QUOTE(darklight79 @ Jan 30 2013, 01:32 PM)
Lolololol....... And the reputation spreads.
The post workout window is a garage door. It's 24 hours.
Whos fault is that la? Even I thought the same thing when I saw his post

Tsk tsk - making everyone associate him as an alcohol dependant drunkard. Sorry mike
QUOTE(DT1 @ Jan 30 2013, 11:41 AM)
Joeblows, shadowz, please explain the post-workout window. Been hearing it for some time now but never really managed to get the specifics on it.
Anyway from my understanding of the window, here's how I do it.
I take BCAAs 10 mins before a workout session, and immediately after (this time with a very fast digesting carb).
If I were to use whey
for the same purpose, I would consume it about 1 hour before, rather than immediately after.
I guess the part where taking
whey immediately after a session "leverages the window" is bro-science.
This practice of mine comes after reading some of Layne Norton's recommendations.
Like DL said, its 24 hours. Fortunately for me, research has been done so I don't have to use silly personal or 'a friend of a friends' story to prove this point. More intelligent persons have done so already.
http://www.ncbi.nlm.nih.gov/pubmed/21289204The conclusion:
results suggest that resistance exercise performed until failure confers a sensitizing effect on human skeletal muscle for at least 24 h.
Also, where I was first enlightened:
http://www.t-nation.com/free_online_articl...nutrition_mythsRelevant excerpt:
» Click to show Spoiler - click again to hide... «
I have to admit that with all the hype on post-workout meals over the past few years, I got tangled up in this myth, too. Realistically though, as great as they are, a single post-workout meal will have minimal impact compared to what can happen if your nutrition is completely optimized. Of course it’s heresy to say that these days, but that’s a result of the myth building on itself more than any factual data. For example, as discussed in the myth #2, pre-workout meals can be 200% more effective for stimulating muscle growth compared to post-workout (Tipton et al., 2001).

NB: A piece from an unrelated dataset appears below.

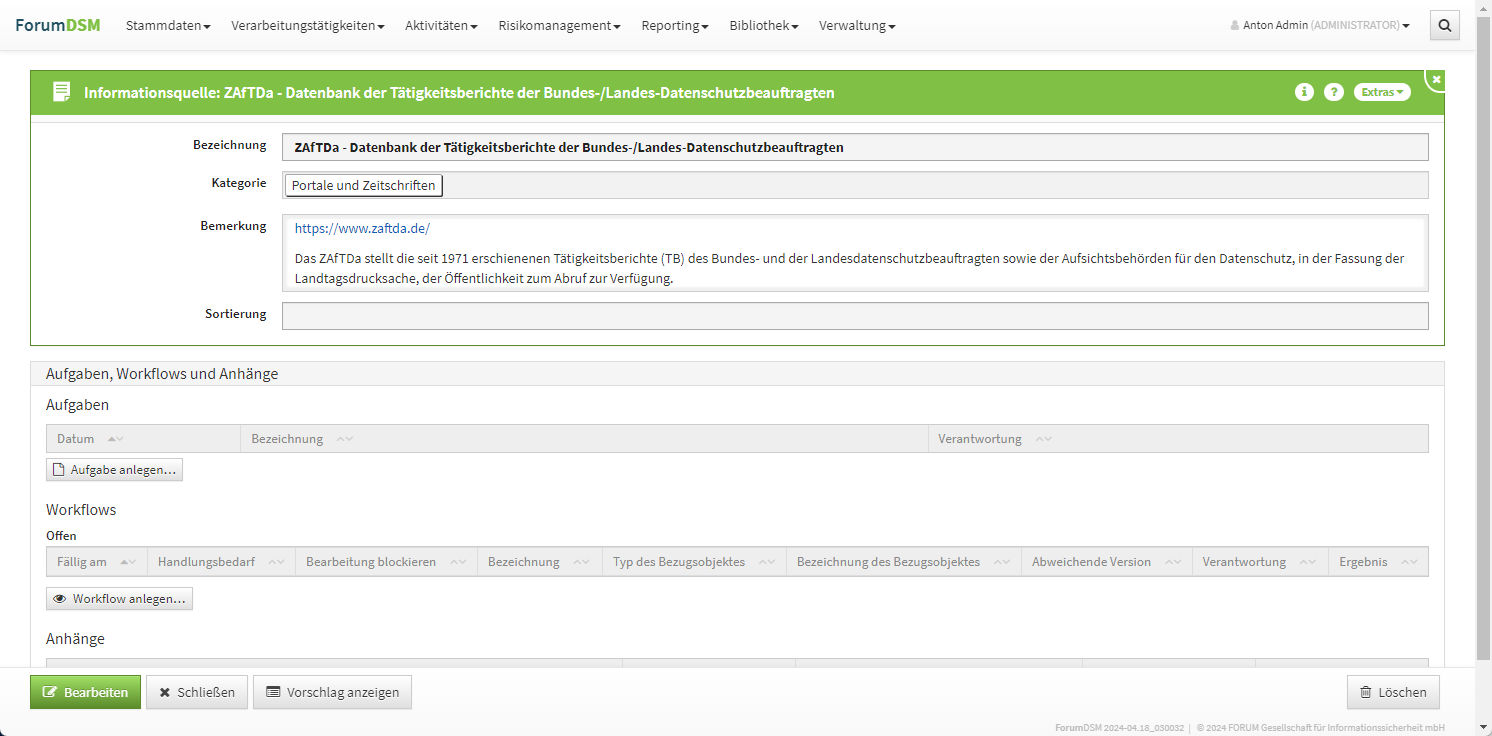Screen dimensions: 1492x736
Task: Expand the Stammdaten menu
Action: [167, 26]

Perhaps even more important than the pre-workout meal is the old standard: breakfast. No this article isn’t part of a conspiracy by MABB (Mom’s Against Bad Breakfasts) to promote the importance of this meal. Just think about it: being essentially fasted for 8-10 hours is incredibly destructive for muscle -yes even if you eat cottage cheese before bed.
This is especially true in trained individuals like us, because we have higher rates of muscle breakdown (Phillips et al. 2002) The faster we can stop this catabolism once we wake up, the better. In fact, one could even argue that the amount of muscle protein spared from this first meal would be equal to, or even greater, than that gained by a post workout meal.
Also, consuming a high quality slow protein before bed, like Low-Carb Grow! with micellar casein, will largely mitigate the catabolic effect induced by nocturnal fasting. Taking this one step further, nighttime eating will actually put your muscle into anabolic overdrive, by supplying even more amino acids to stimulate this metabolic process.
Finally, a second post workout meal can be even better for protein synthesis than the first, but I’ll get to that one in a bit.
Mini-Summary: Nocturnal feedings, breakfast, preworkout meals, and multiple post workout meals can be more beneficial for muscle growth than a single post workout meal.
The main reason the anabolic window( better known as Post workout window and meal) the importance of eating quick digesting protein after a workout (post workout meal) has been endlessly emphasized by supplement companies, is to try and create a market for specific PWO products.
They have been awfully successful don't you think?
Now, it’s likely that you’ve seen somewhere the legend of a mystical, magical fueling window. From exercise books, magazine articles and websites to nearly every resource that exists on sports nutrition, you’ll commonly read that “after you finish a workout, you have 20-60 minutes to replace precious energy by consuming a mix carbohydrates and proteins”.
Here’s what they don’t tell you:
In every study or experiment that has investigated the benefit of immediate post-workout nutrition replacement, subjects were fed after completing an exercise session that they had performed in a fasted or semi-starved state.In other words, of course you’re going to benefit if you eat a meal after a workout in which you were completely depleted of energy! But how many of us actually roll out of bed in the morning, hop on a bicycle, and ride hard for 90 minutes to 2 hours with absolutely no fuel? In most cases, this would unpleasant, difficult and not a standard workout protocol.}
So in individuals NOT FASTING, there is no reason to stress about the 'post workout window'. It is 24 hours. Mind you, no harm in eating right after if you are really hungry after working out - it just isn't a MUST to do so. And thank goodness for that because I sure as heck don't feel like eating for an hour or two after a gym session.